━━━ Supplied text

As wide-ranging as this book is, it represents just a small fraction of what is happening in
this most exciting of fields. Thousand of other projects, equally interesting and educational,
are being moved forward every day by other programmers whom we did not contact.
Furthermore, many excellent practitioners who were asked for chapters do not
appear in this book because they were too busy at the time, preferred not to contribute to
Amnesty International, or had conflicting obligations. To benefit from the insights of all
these people, we hope to do further books along similar lines in the future.
How This Book Is Organized

Chapter 1, A Regular Expression Matcher, by Brian Kernighan, shows how deep insight into
a language and a problem can lead to a concise and elegant solution.

Chapter 2, Subversion's Delta Editor: Interface As Ontology, by Karl Fogel, starts with a wellchosen
abstraction and demonstrates its unifying effects on the system's further
development.

Chapter 3, The Most Beautiful Code I Never Wrote, by Jon Bentley, suggests how to measure a
procedure without actually executing it.

Chapter 4, Finding Things, by Tim Bray, draws together many strands in Computer Science
in an exploration of a problem that is fundamental to many computing tasks.

Chapter 5, Correct, Beautiful, Fast (in That Order): Lessons from Designing XML Verifiers, by
Elliotte Rusty Harold, reconciles the often conflicting goals of thoroughness and good
performance.

Chapter 6, Framework for Integrated Test: Beauty Through Fragility, by Michael Feathers,
presents an example that breaks the rules and achieves its own elegant solution.

Chapter 7, Beautiful Tests, by Alberto Savoia, shows how a broad, creative approach to testing
can not only eliminate bugs but turn you into a better programmer.

━━━━━━

Exercises:
**a.** Answer these from the preface:
(i) To which organization did some practitioners prefer not to contribute?
(ii) Who wrote Chapter 4, and what is its title?
(iii) Which chapter suggests how to measure a procedure without actually executing it?
**b.** Reproduce word for word the part of the preface that opens with the words containing "How This Book" and closes with "actually executing it.".
The items that come next have no connection to the preface.

━━━ Records supplied

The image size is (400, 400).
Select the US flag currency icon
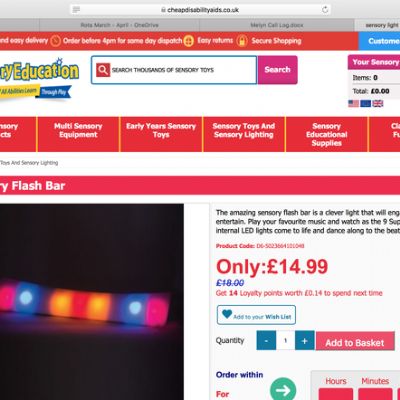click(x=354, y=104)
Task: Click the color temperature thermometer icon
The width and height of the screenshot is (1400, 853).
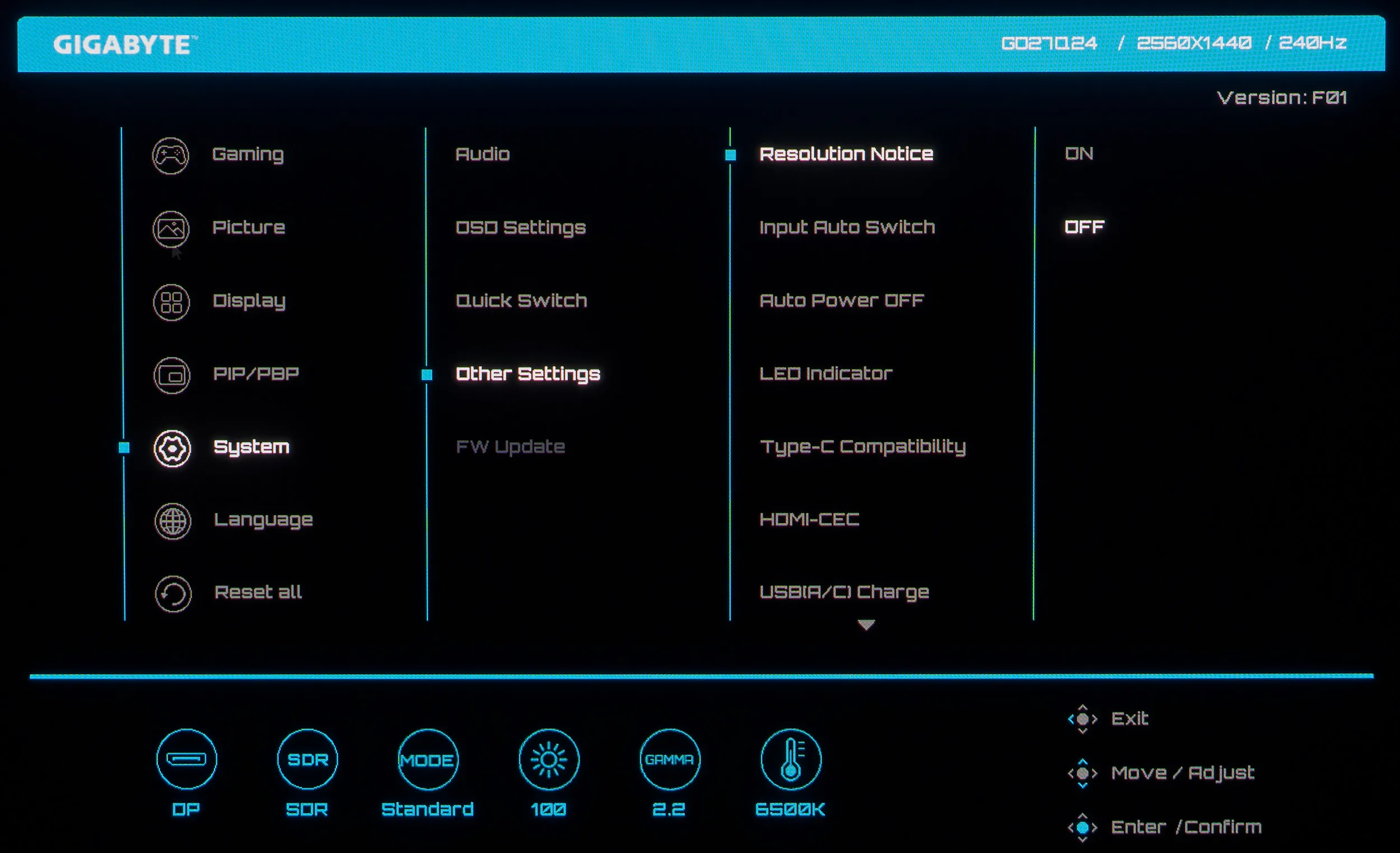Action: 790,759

━━━━━━
━━━ Records supplied

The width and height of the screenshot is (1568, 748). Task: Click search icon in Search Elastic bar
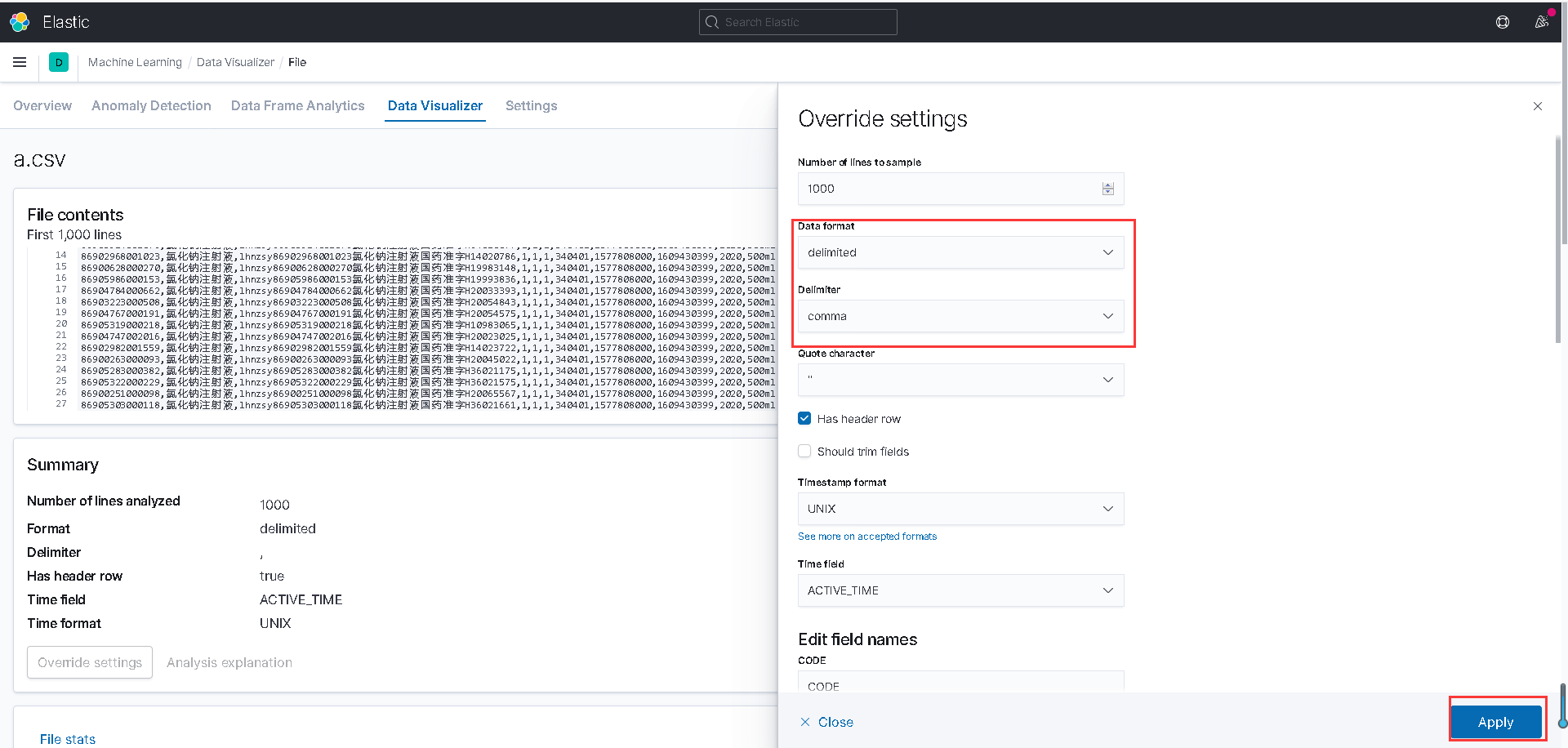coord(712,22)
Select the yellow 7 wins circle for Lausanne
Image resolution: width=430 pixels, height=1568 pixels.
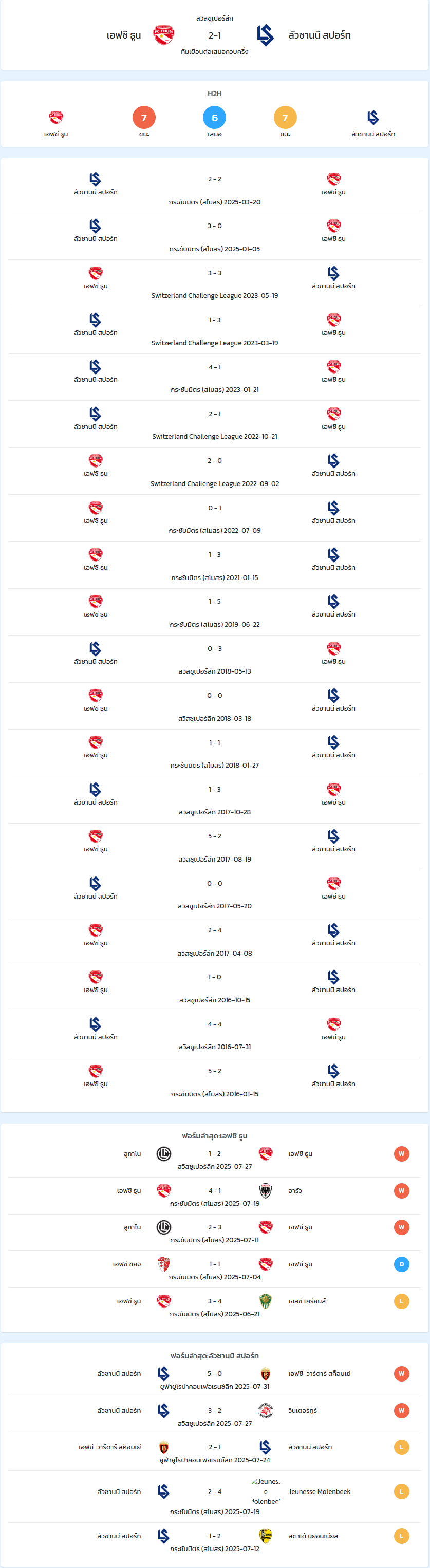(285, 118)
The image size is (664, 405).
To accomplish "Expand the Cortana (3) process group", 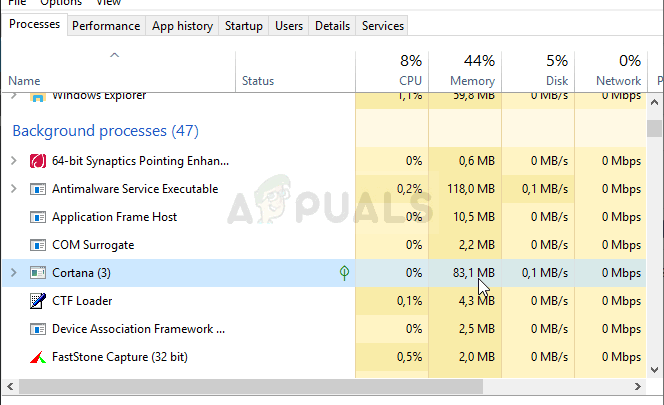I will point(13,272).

━━━━━━
━━━ Records supplied

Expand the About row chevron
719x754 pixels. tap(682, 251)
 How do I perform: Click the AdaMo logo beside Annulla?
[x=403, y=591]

━━━━━━

Written responses:
**a.**
(i) Amnesty International
(ii) Tim Bray wrote Chapter 4, titled "Finding Things."
(iii) Chapter 3, "The Most Beautiful Code I Never Wrote," by Jon Bentley

**b.**
How This Book Is Organized

Chapter 1, A Regular Expression Matcher, by Brian Kernighan, shows how deep insight into
a language and a problem can lead to a concise and elegant solution.

Chapter 2, Subversion's Delta Editor: Interface As Ontology, by Karl Fogel, starts with a wellchosen
abstraction and demonstrates its unifying effects on the system's further
development.

Chapter 3, The Most Beautiful Code I Never Wrote, by Jon Bentley, suggests how to measure a
procedure without actually executing it.